Hammer and Radberg classification for sphenoid sinus pneumatization has been adapted by Dias as apneumatic, conchal, presellar, sellar, and postsellar [20, 21]. In our study, no apneumatized sphenoid sinus was detected. The frequency of pneumatization types was conchal with 5.1%, presellar with 3.8%, sellar with 27.8%, and postsellar with 63.3%, respectively. Presellar pneumatization was not detected in Group 1, and conchal pneumatization was not detected in male patients in Group 1. The most common pneumatization type in both groups was postsellar. There was no statistically significant difference between Group 1 and Group 2 in terms of pneumatization types (p = 0.160). No statistically significant difference was found between the male and female patients in Group 1 and Group 2 in terms of sphenoid sinus pneumatization types (p = 0.522, p = 0.263).

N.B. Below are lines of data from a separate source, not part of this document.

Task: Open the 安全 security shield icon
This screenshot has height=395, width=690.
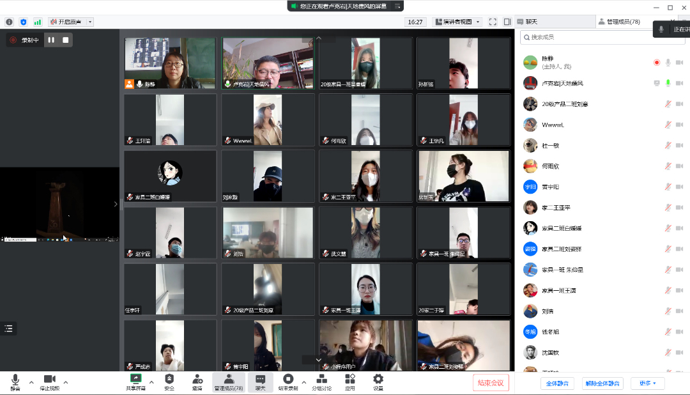Action: [x=169, y=379]
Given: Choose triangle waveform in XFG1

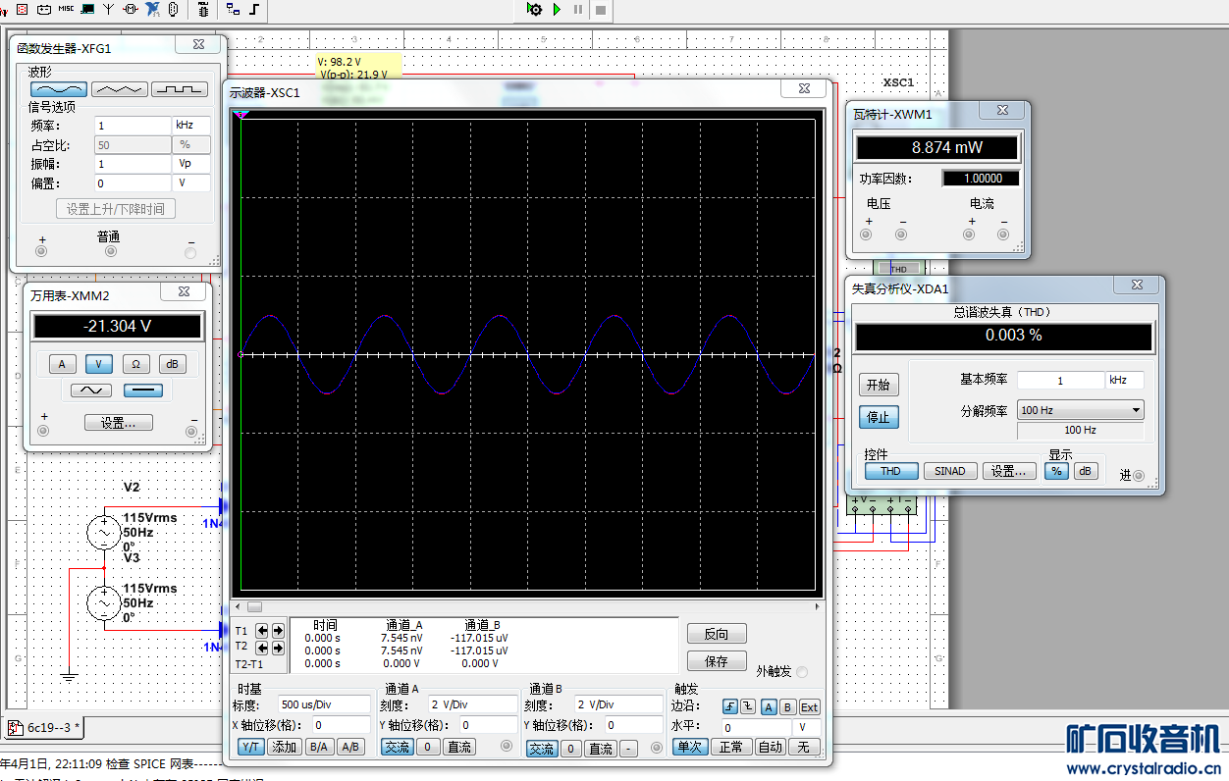Looking at the screenshot, I should pyautogui.click(x=119, y=89).
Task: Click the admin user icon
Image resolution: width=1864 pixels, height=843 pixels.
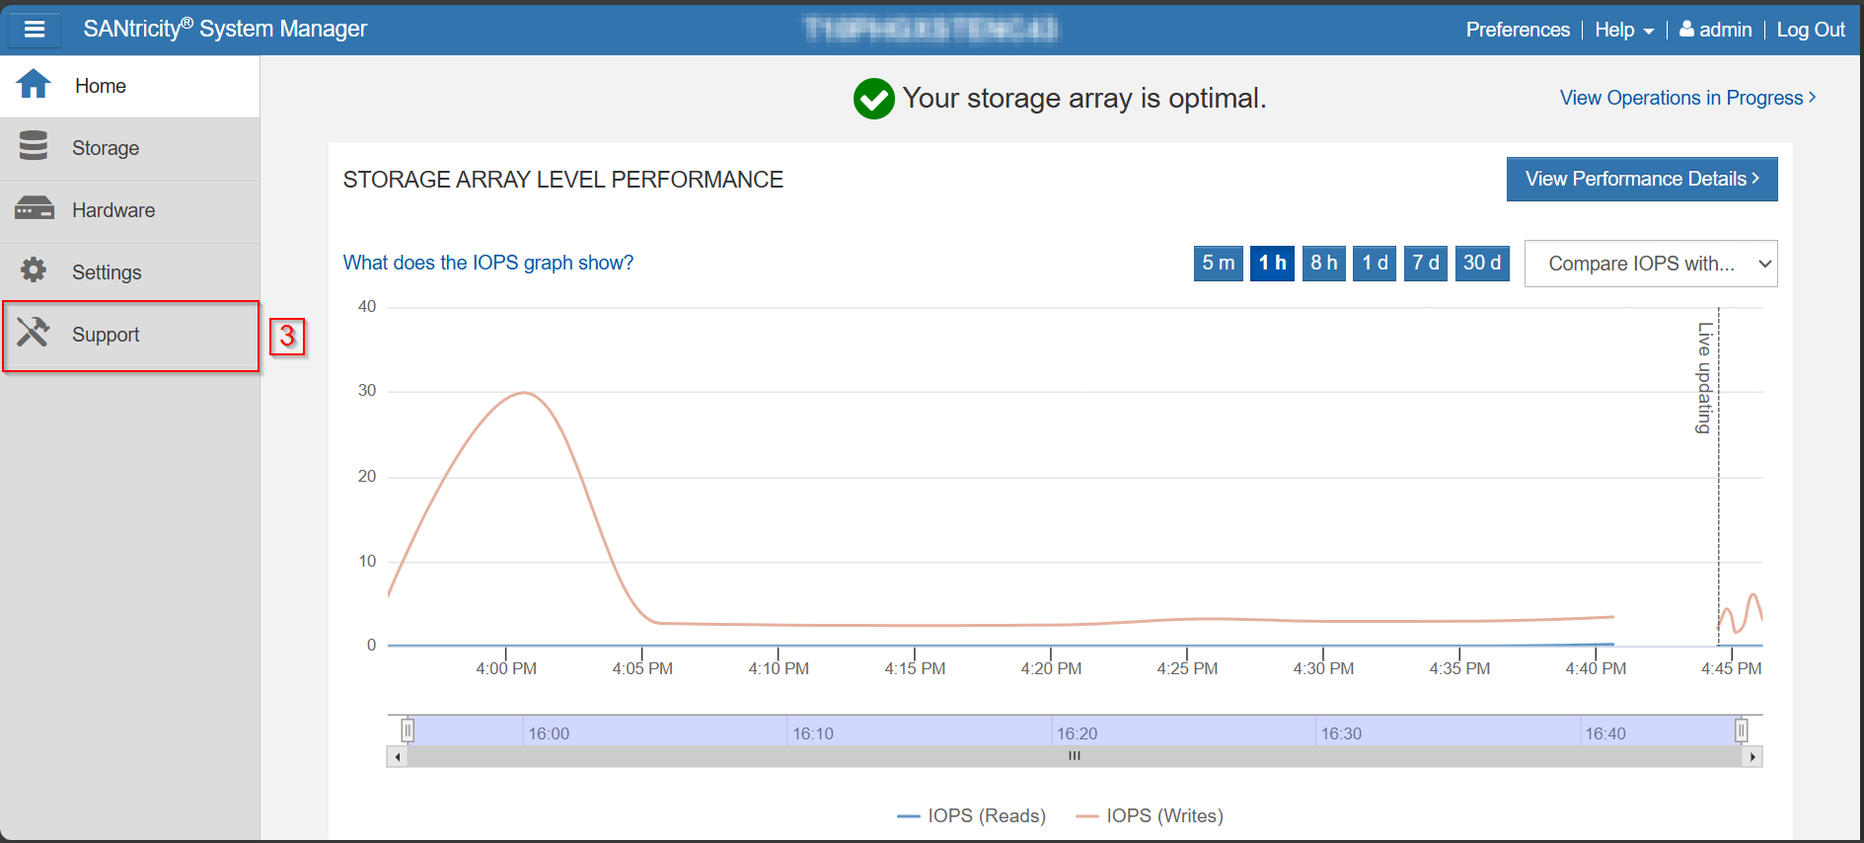Action: (1686, 30)
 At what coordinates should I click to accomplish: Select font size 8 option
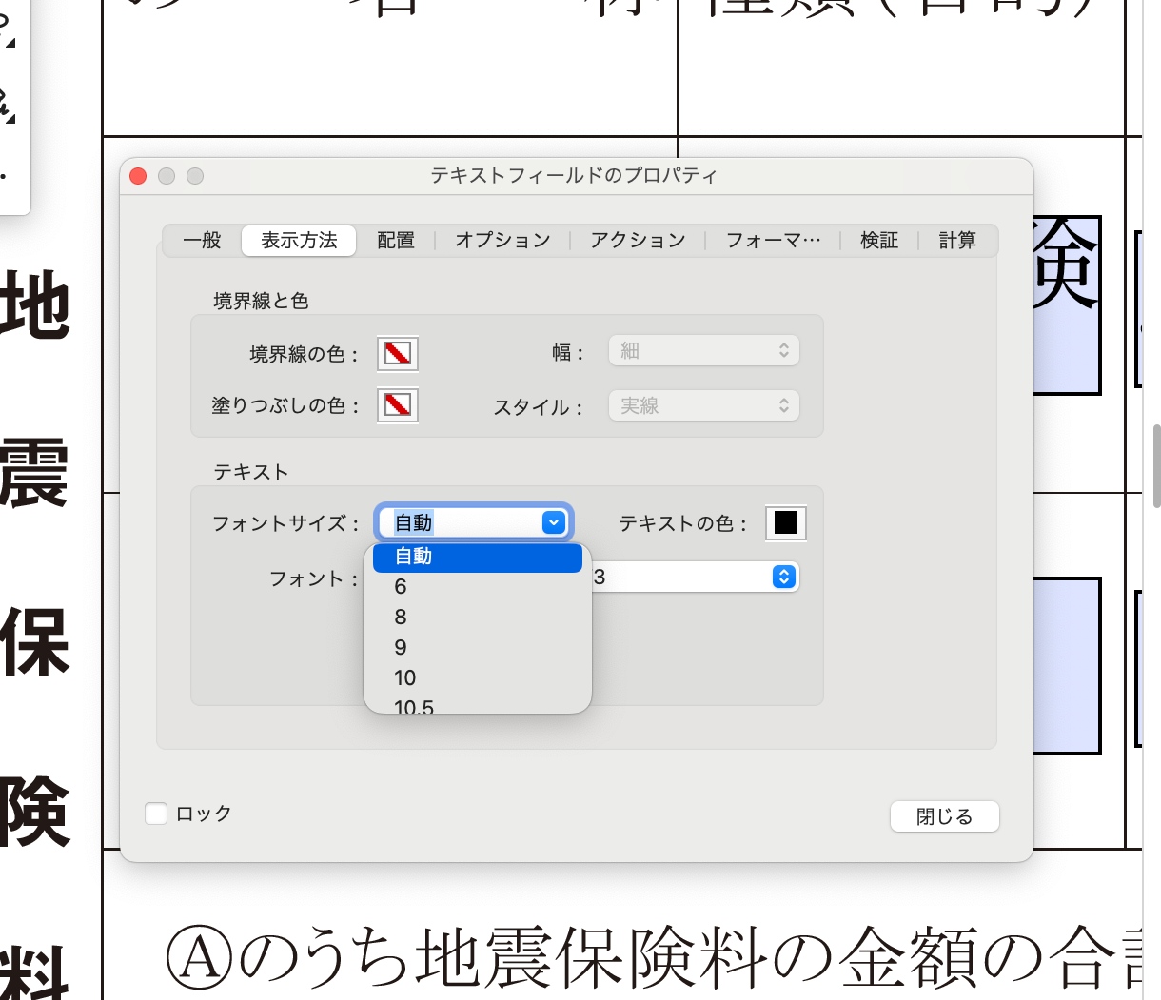[x=401, y=618]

In his study, Farhan reported the frequency of Keros 1 as 25.7%, the frequency of Keros 2 as 62.3%, and the frequency of Keros 3 as 11.9%.7 Murthy reported the frequency of Keros 1 as 19.5%, the frequency of Keros 2 as 71.5%, and the frequency of Keros 3 as 11.9% in his study on Indian patients [22]. Sari found that the frequency of Keros 1 was 20.3%, the frequency of Keros 2 was 51.9%, and the frequency of Keros 3 was 27.7% in his study on Turkish patients [23]. In our study, the frequency of Keros 1 was found as 15.2%, the frequency of Keros 2 as 81%, and the frequency of Keros 3 as 3.8%. Keros 3 was not detected in Group 2. There was no statistically significant difference between Group 1 and Group 2 in terms of Keros Types (p = 0.099).No statistically significant difference was detected between the male and female patients in Group 1 and Group 2 in terms of Keros Types (p = 0.515, p = 1.00).

Conclusion

Refugees can change the incidence of anatomical variation in their country of residence. The frequency of anatomical variations can change the medical treatment and surgical treatment to be administered to the patient. In our study, we could not find a statistically significant difference between XXXX and XXXX refugees in terms of anatomical variations detected on paranasal radiological imaging. We consider the number of patients in our study as a limitation of our study and we think that it is important to conduct studies with larger populations. Anatomical variations may always be present during surgery, and their detection by preoperative imaging methods will be useful in minimizing the complications that may occur.

Acknowledgements

The authors declared no conflicts of interest with respect to the authorship and/or publication of this article.The authors received no financial support for the research and/or authorship of this article.

Funding

No funding source was achieved for this brief study.